_Directions for this task_: Reproduce the following data line for line, without altering any character.

>> START

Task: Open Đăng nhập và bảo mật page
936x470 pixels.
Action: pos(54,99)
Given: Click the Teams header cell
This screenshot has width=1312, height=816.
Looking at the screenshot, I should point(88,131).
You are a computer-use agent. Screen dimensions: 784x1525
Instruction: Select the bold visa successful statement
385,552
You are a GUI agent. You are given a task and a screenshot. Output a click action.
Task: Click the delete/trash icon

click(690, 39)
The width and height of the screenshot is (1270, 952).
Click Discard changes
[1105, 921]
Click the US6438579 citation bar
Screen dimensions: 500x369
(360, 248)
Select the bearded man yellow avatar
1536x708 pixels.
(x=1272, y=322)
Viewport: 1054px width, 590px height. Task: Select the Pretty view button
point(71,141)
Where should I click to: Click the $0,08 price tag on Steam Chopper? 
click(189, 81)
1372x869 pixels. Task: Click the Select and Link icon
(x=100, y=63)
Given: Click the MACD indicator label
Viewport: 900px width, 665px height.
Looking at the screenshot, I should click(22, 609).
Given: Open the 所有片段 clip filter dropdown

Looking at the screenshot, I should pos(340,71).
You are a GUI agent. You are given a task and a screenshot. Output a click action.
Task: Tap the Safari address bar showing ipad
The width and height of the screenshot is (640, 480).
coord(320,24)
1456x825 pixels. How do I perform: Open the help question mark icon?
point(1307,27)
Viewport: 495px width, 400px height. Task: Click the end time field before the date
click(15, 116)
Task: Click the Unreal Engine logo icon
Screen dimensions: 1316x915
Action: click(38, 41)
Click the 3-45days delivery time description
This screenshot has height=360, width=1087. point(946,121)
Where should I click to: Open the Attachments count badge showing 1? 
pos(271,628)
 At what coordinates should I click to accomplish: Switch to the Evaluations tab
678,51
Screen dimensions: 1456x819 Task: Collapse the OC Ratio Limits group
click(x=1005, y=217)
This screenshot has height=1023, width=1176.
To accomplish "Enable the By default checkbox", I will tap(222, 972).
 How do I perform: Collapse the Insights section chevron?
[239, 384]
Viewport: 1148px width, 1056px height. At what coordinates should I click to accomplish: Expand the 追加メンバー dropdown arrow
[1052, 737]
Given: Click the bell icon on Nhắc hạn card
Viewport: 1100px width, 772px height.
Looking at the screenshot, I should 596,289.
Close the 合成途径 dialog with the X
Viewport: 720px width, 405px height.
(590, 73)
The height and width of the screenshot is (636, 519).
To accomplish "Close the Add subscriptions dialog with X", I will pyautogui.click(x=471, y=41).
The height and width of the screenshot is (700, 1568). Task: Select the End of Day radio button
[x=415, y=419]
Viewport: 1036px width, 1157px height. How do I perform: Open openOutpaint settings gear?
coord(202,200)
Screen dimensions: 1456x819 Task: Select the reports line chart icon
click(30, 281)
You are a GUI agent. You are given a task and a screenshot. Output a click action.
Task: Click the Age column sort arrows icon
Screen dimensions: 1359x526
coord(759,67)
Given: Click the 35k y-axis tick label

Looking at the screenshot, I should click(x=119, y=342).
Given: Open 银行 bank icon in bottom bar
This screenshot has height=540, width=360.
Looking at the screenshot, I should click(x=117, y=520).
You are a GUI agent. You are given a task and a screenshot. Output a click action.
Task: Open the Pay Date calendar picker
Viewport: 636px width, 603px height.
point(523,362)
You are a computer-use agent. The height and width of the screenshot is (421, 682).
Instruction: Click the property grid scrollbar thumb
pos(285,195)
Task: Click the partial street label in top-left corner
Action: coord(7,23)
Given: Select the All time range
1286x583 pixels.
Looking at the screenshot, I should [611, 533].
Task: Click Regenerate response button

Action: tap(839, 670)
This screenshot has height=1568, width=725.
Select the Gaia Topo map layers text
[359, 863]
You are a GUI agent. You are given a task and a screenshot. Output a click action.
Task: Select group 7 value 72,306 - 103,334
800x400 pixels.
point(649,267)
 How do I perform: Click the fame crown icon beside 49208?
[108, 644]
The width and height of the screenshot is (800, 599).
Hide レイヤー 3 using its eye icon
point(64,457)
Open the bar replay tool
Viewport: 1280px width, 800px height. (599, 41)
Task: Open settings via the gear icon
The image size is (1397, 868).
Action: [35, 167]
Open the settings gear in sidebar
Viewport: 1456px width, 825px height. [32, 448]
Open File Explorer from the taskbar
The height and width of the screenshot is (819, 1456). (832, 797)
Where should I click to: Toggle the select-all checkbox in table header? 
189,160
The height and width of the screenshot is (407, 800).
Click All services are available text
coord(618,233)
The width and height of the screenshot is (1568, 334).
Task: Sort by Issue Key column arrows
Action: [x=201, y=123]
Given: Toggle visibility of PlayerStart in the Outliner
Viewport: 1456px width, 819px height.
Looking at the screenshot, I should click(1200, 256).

>> END

_Worked answer_:
Task: Open Đăng nhập và bảo mật page
936x470 pixels.
Action: pos(54,99)
Given: Click the Teams header cell
This screenshot has width=1312, height=816.
Looking at the screenshot, I should point(88,131).
You are a computer-use agent. Screen dimensions: 784x1525
Instruction: Select the bold visa successful statement
385,552
You are a GUI agent. You are given a task and a screenshot. Output a click action.
Task: Click the delete/trash icon

click(690, 39)
The width and height of the screenshot is (1270, 952).
Click Discard changes
[1105, 921]
Click the US6438579 citation bar
Screen dimensions: 500x369
(360, 248)
Select the bearded man yellow avatar
1536x708 pixels.
(x=1272, y=322)
Viewport: 1054px width, 590px height. Task: Select the Pretty view button
point(71,141)
Where should I click to: Click the $0,08 price tag on Steam Chopper? 
click(189, 81)
1372x869 pixels. Task: Click the Select and Link icon
(x=100, y=63)
Given: Click the MACD indicator label
Viewport: 900px width, 665px height.
Looking at the screenshot, I should click(22, 609).
Given: Open the 所有片段 clip filter dropdown

Looking at the screenshot, I should pos(340,71).
You are a GUI agent. You are given a task and a screenshot. Output a click action.
Task: Tap the Safari address bar showing ipad
The width and height of the screenshot is (640, 480).
coord(320,24)
1456x825 pixels. How do I perform: Open the help question mark icon?
point(1307,27)
Viewport: 495px width, 400px height. Task: Click the end time field before the date
click(15, 116)
Task: Click the Unreal Engine logo icon
Screen dimensions: 1316x915
Action: click(38, 41)
Click the 3-45days delivery time description
This screenshot has height=360, width=1087. point(946,121)
Where should I click to: Open the Attachments count badge showing 1? 
pos(271,628)
 At what coordinates should I click to accomplish: Switch to the Evaluations tab
678,51
Screen dimensions: 1456x819 Task: Collapse the OC Ratio Limits group
click(x=1005, y=217)
This screenshot has height=1023, width=1176.
To accomplish "Enable the By default checkbox", I will tap(222, 972).
 How do I perform: Collapse the Insights section chevron?
[239, 384]
Viewport: 1148px width, 1056px height. At what coordinates should I click to accomplish: Expand the 追加メンバー dropdown arrow
[1052, 737]
Given: Click the bell icon on Nhắc hạn card
Viewport: 1100px width, 772px height.
Looking at the screenshot, I should 596,289.
Close the 合成途径 dialog with the X
Viewport: 720px width, 405px height.
(590, 73)
The height and width of the screenshot is (636, 519).
To accomplish "Close the Add subscriptions dialog with X", I will pyautogui.click(x=471, y=41).
The height and width of the screenshot is (700, 1568). Task: Select the End of Day radio button
[x=415, y=419]
Viewport: 1036px width, 1157px height. How do I perform: Open openOutpaint settings gear?
coord(202,200)
Screen dimensions: 1456x819 Task: Select the reports line chart icon
click(30, 281)
You are a GUI agent. You are given a task and a screenshot. Output a click action.
Task: Click the Age column sort arrows icon
Screen dimensions: 1359x526
coord(759,67)
Given: Click the 35k y-axis tick label

Looking at the screenshot, I should click(x=119, y=342).
Given: Open 银行 bank icon in bottom bar
This screenshot has height=540, width=360.
Looking at the screenshot, I should click(x=117, y=520).
You are a GUI agent. You are given a task and a screenshot. Output a click action.
Task: Open the Pay Date calendar picker
Viewport: 636px width, 603px height.
point(523,362)
You are a computer-use agent. The height and width of the screenshot is (421, 682).
Instruction: Click the property grid scrollbar thumb
pos(285,195)
Task: Click the partial street label in top-left corner
Action: coord(7,23)
Given: Select the All time range
1286x583 pixels.
Looking at the screenshot, I should [611, 533].
Task: Click Regenerate response button

Action: tap(839, 670)
This screenshot has height=1568, width=725.
Select the Gaia Topo map layers text
[359, 863]
You are a GUI agent. You are given a task and a screenshot. Output a click action.
Task: Select group 7 value 72,306 - 103,334
800x400 pixels.
point(649,267)
 How do I perform: Click the fame crown icon beside 49208?
[108, 644]
The width and height of the screenshot is (800, 599).
Hide レイヤー 3 using its eye icon
point(64,457)
Open the bar replay tool
Viewport: 1280px width, 800px height. (599, 41)
Task: Open settings via the gear icon
The image size is (1397, 868).
Action: [35, 167]
Open the settings gear in sidebar
Viewport: 1456px width, 825px height. [32, 448]
Open File Explorer from the taskbar
The height and width of the screenshot is (819, 1456). (832, 797)
Where should I click to: Toggle the select-all checkbox in table header? 
189,160
The height and width of the screenshot is (407, 800).
Click All services are available text
coord(618,233)
The width and height of the screenshot is (1568, 334).
Task: Sort by Issue Key column arrows
Action: [x=201, y=123]
Given: Toggle visibility of PlayerStart in the Outliner
Viewport: 1456px width, 819px height.
Looking at the screenshot, I should click(1200, 256).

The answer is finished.